The networks we create have lives of their own. They grow, change, reproduce, survive, and die. Things flow and move within them. A social network is a kind of human superorganism, with an anatomy and a physiology—a structure and a function—of its own. From bucket brigades to blogospheres, the human superorganism does what no person could do alone. Our local contributions to the human social network have global consequences that touch the lives of thousands every day and help us to achieve much more than the building of towers or the destruction of walls. (KL 4555-4559)


MDR: Connected challenges us and encourages us to pay much closer attention to our networks if we want to make a positive difference in the world.

But on a more human level, social networks affect every aspect of our lives. Events occurring in distant others [that is, in other people who are physically distant from us] can determine the shape of our lives, what we think, what we desire, whether we fall ill or die. In a social chain reaction, we respond to faraway events, often without being consciously aware of it. (KL 4805-4807)

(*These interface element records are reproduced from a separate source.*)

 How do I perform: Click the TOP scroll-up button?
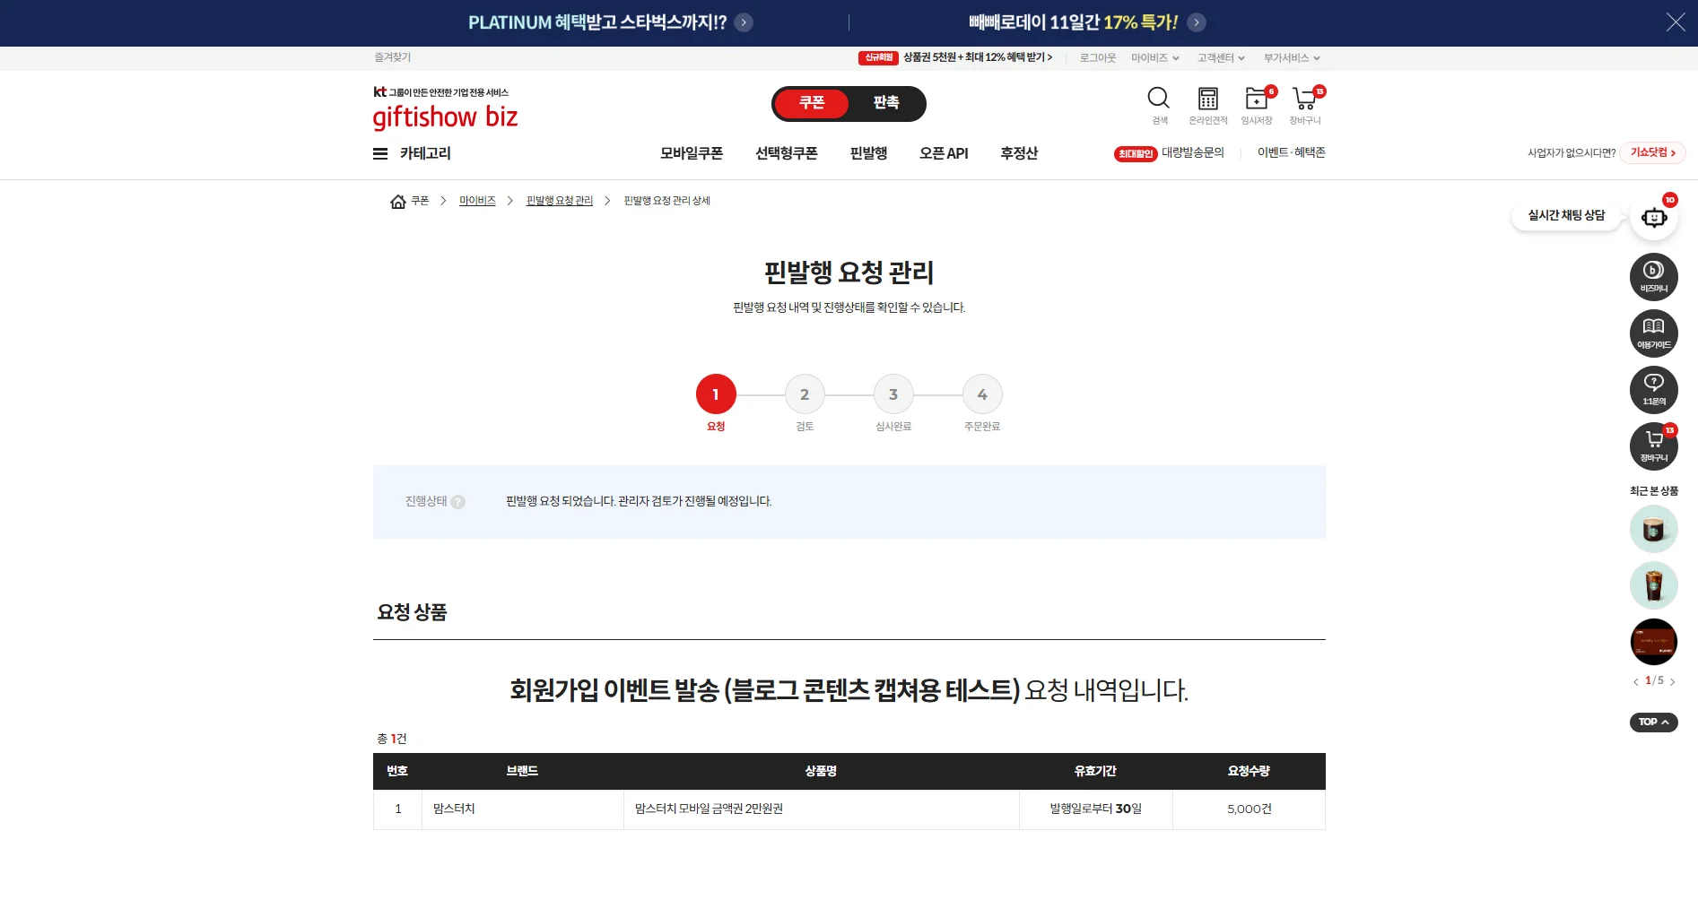coord(1653,723)
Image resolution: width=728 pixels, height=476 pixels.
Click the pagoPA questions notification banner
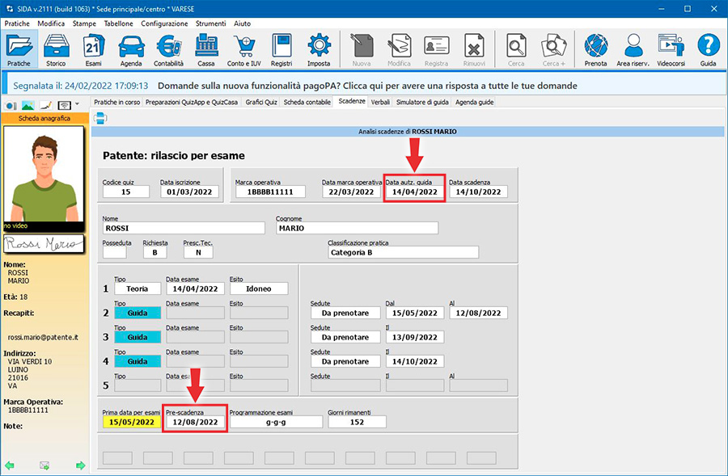[x=364, y=85]
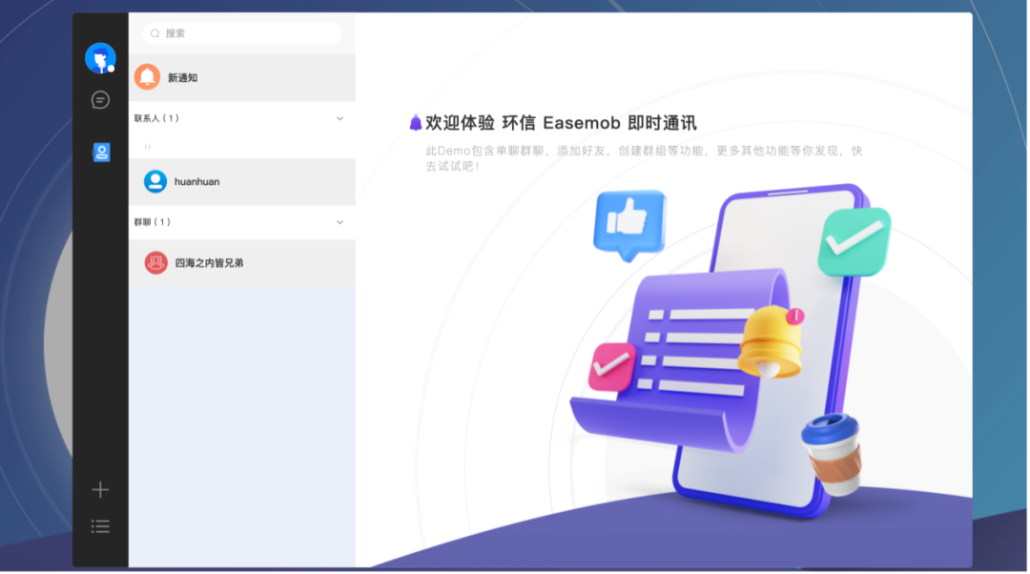Click the bell icon beside the welcome title
The width and height of the screenshot is (1030, 574).
pyautogui.click(x=414, y=122)

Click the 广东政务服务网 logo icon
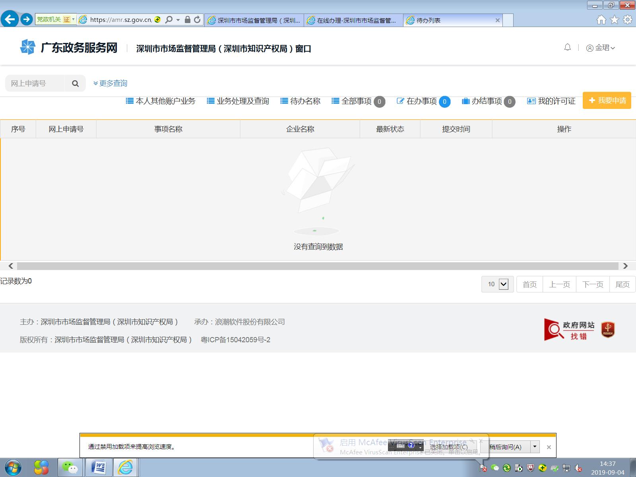(x=27, y=47)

MDR: This reminds me of what Paul writes about the church as the body of Christ: “But God has so arranged the body, giving the greater honor to the inferior member, that there may be no dissension within the body, but the members may have the same care for one another. If one member suffers, all suffer together with it; if one member is honored, all rejoice together with it” (1 Cor 12:24-26).


Recognition of this loss of self-direction [because we’re influenced so much by our social networks] can be shocking. But the surprising power of social networks is not just the effect others have on us. It is also the effect we have on others. You do not have to be a superstar to have this power. All you need to do is connect. The ubiquity of human connection means that each of us has a much bigger impact on others than we can see. When we take better care of ourselves, so do many other people. When we practice random acts of kindness, they can spread to dozens or even hundreds of other people. And with each good deed, we help to sustain the very network that sustains us. (KL 4814-4818)

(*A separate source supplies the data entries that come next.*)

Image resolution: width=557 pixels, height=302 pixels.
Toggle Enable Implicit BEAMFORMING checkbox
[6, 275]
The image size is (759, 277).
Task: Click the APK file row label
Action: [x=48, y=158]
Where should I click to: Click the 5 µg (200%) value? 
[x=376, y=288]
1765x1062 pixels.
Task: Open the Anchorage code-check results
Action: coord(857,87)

MDR: So, Jesus tells his disciples that we are the salt of the earth.  We will make a difference in the world because of our connection to the world and its people. There isn’t a question of whether we will make a difference or not, only of what sort of difference we will make. Connected shows that we make this difference, not only in actions that obviously impact others or in persuading others, but simply in living in networks of relationships.

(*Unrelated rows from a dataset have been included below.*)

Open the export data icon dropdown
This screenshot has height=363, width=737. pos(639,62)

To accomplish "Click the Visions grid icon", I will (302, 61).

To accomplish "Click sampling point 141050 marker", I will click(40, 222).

Connected is a book that confirms with sociologically responsible data what many of us already believe about the power of relationships. But it goes well beyond what is obvious, showing how much our connections can impact the world. I recommend Connected especially to leaders in church, business, government, education, art, music, and other contexts of influence.
Moreover, I would recommend Connected to people who are tempted to think that they really don’t matter. This book demonstrates that your ability to influence others is much greater than you have imagined.